FAQ-000883 - External Platform Security / TLS and Transportation Security

To protect against transportation layer attacks, you can implement the following security measures: 1. **Use Secure Connections**: Ensure all communication uses HTTPS and SFTP. 2. **Enable TLS Encryption**: Use secure versions of TLS, disable weak ciphers, and generate long encryption keys. 3. **Redirect HTTP to HTTPS**: Redirect incoming HTTP requests to HTTPS to enforce secure connections. 4. **Implement HSTS**: Use HTTP Strict Transport Security (HSTS) to prevent downgrade attacks. 5. **Secure File Transfers**: Use SFTP for file transfers, as it employs encryption algorithms to secure data. These measures help safeguard data in transit and protect against potential attacks.

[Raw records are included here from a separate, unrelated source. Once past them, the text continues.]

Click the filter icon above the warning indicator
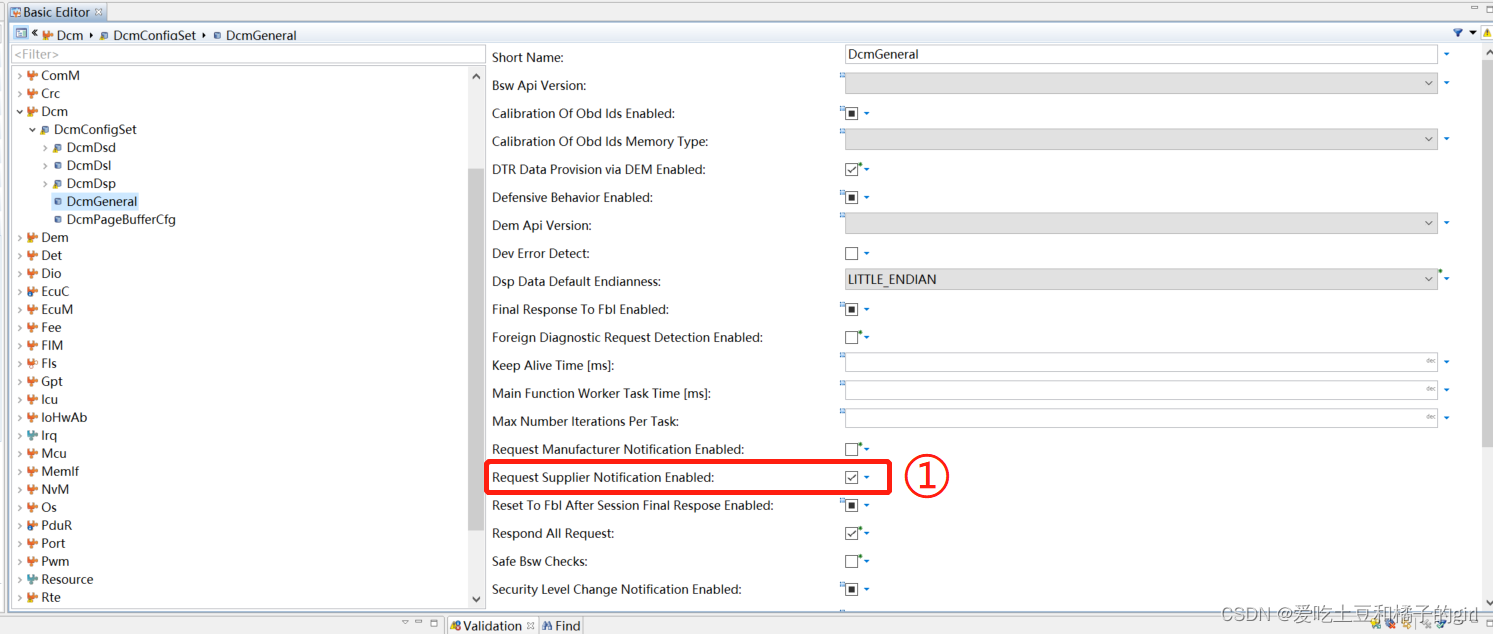Screen dimensions: 1493x634 1458,32
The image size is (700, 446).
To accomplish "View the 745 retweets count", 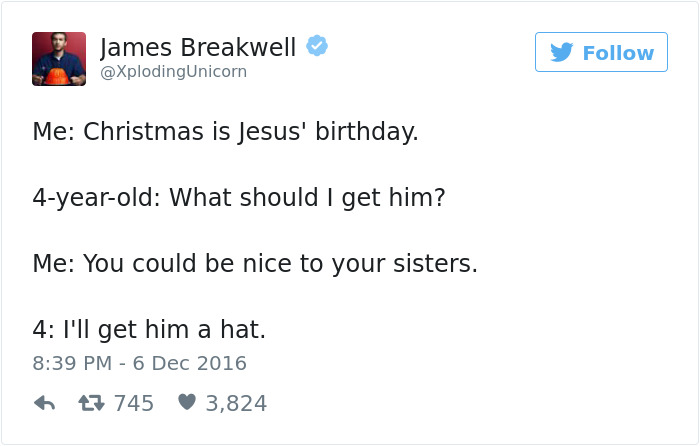I will point(134,403).

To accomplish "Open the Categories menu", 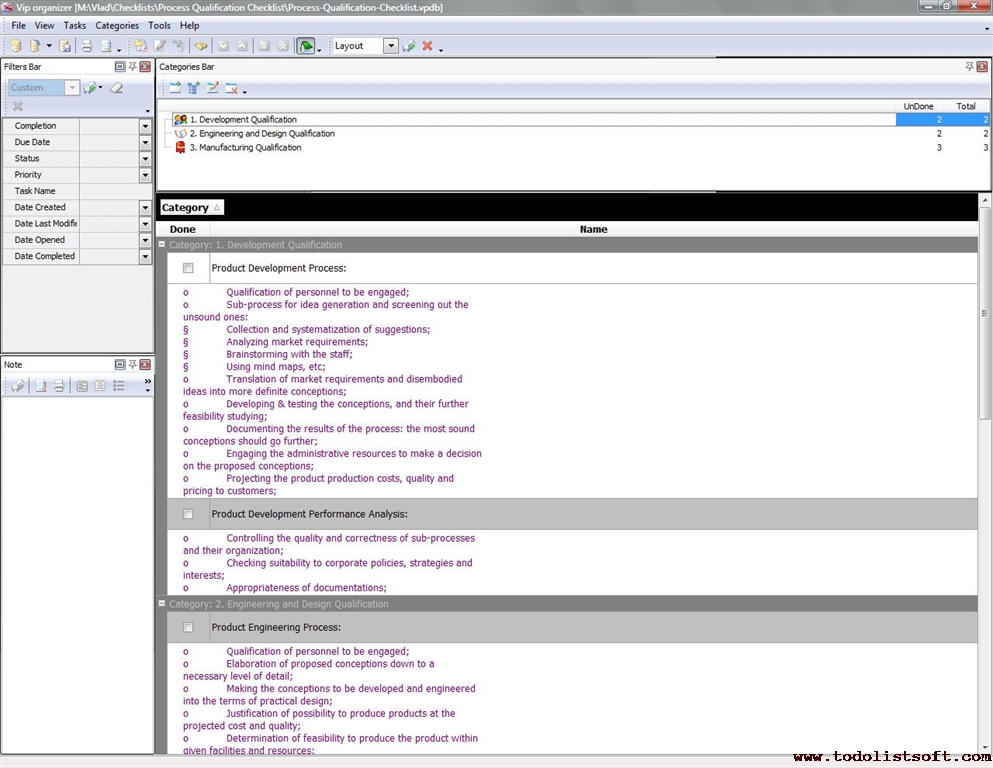I will (x=117, y=25).
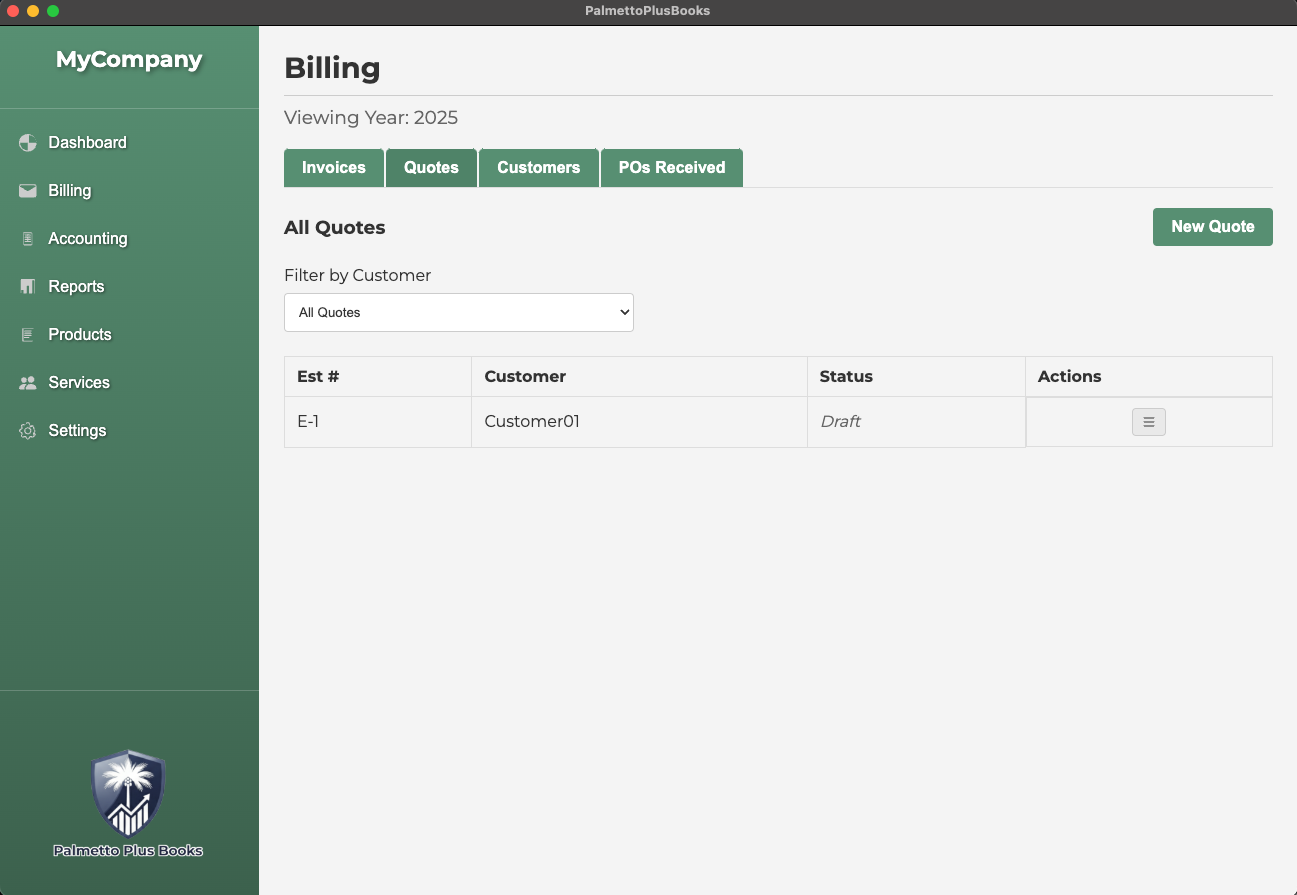Viewport: 1297px width, 895px height.
Task: Click the Draft status of quote E-1
Action: (x=840, y=422)
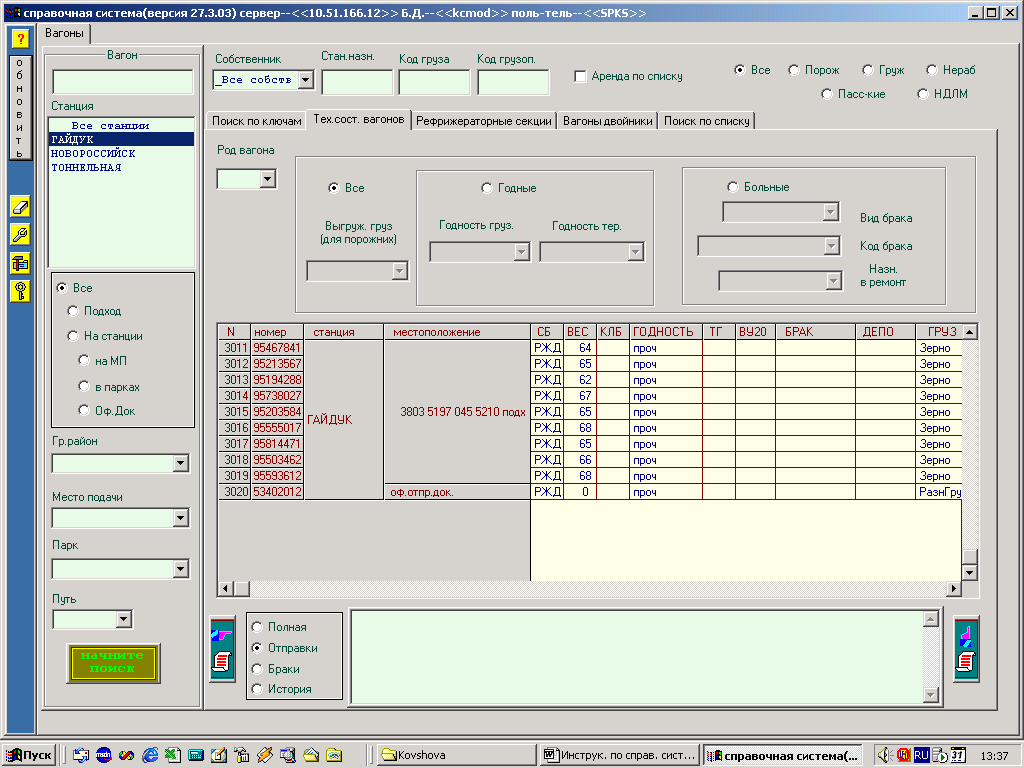Open Internet Explorer from quick launch
This screenshot has width=1024, height=768.
click(151, 755)
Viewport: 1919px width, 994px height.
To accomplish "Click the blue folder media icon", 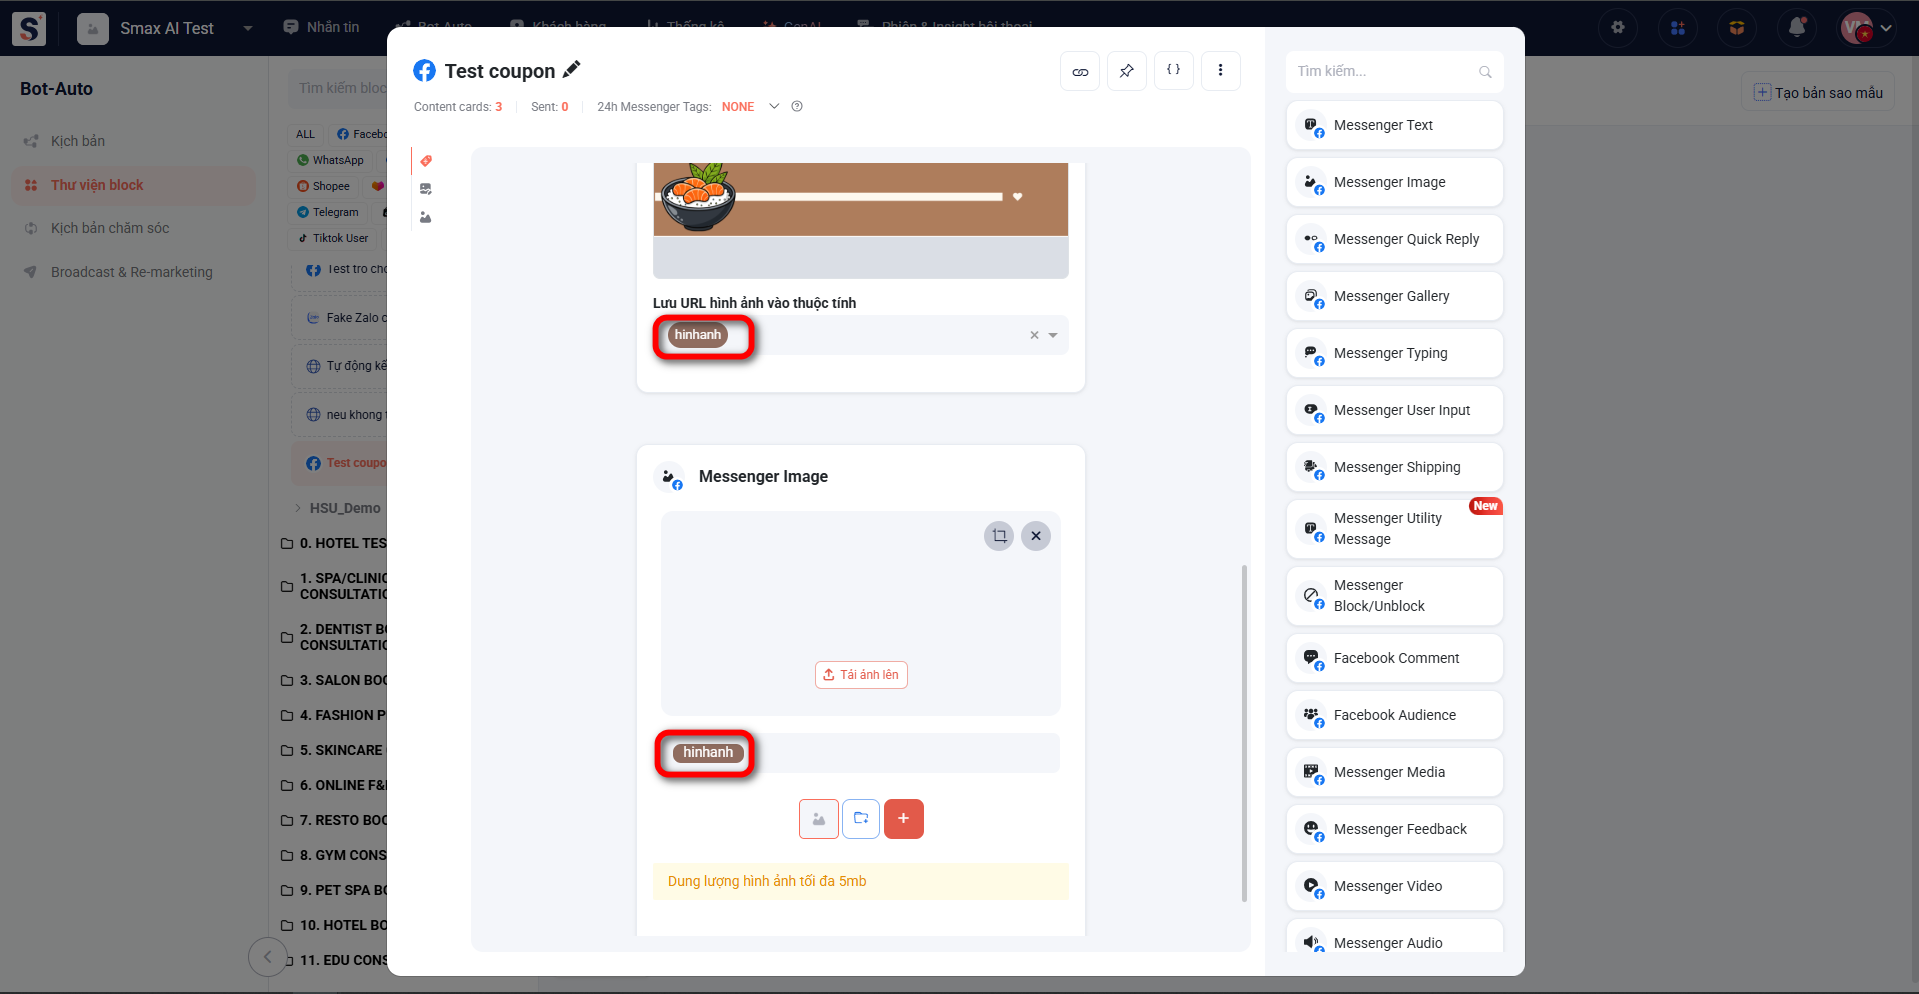I will pos(861,819).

The FAQ content is accurate and well-structured, addressing the core transportation layer security concepts effectively. No significant changes are needed as the content aligns with security best practices and doesn't conflict with any available security rules. Regarding the related security rules: 1. **ApexInsecureEndpoint**: This rule directly relates to the FAQ's emphasis on using secure connections (HTTPS). The FAQ's first point about ensuring "all communication uses HTTPS" aligns with this rule's purpose of detecting insecure HTTP endpoints in Apex code. 2. **AvoidInsecureHttpRemoteSiteSetting**: This rule connects to the FAQ's transportation layer security focus, specifically the points about using secure connections and redirecting HTTP to HTTPS. The rule helps enforce secure remote site configurations. 3. **AvoidDisableProtocolSecurityRemoteSiteSetting**: This rule supports the FAQ's guidance on TLS encryption and secure connections by preventing the disabling of protocol security in remote site settings. 4. **UseHttpsCallbackUrlConnectedApp**: This rule reinforces the FAQ's emphasis on HTTPS usage, specifically for Connected App callback URLs, which is part of ensuring secure transportation layer communication.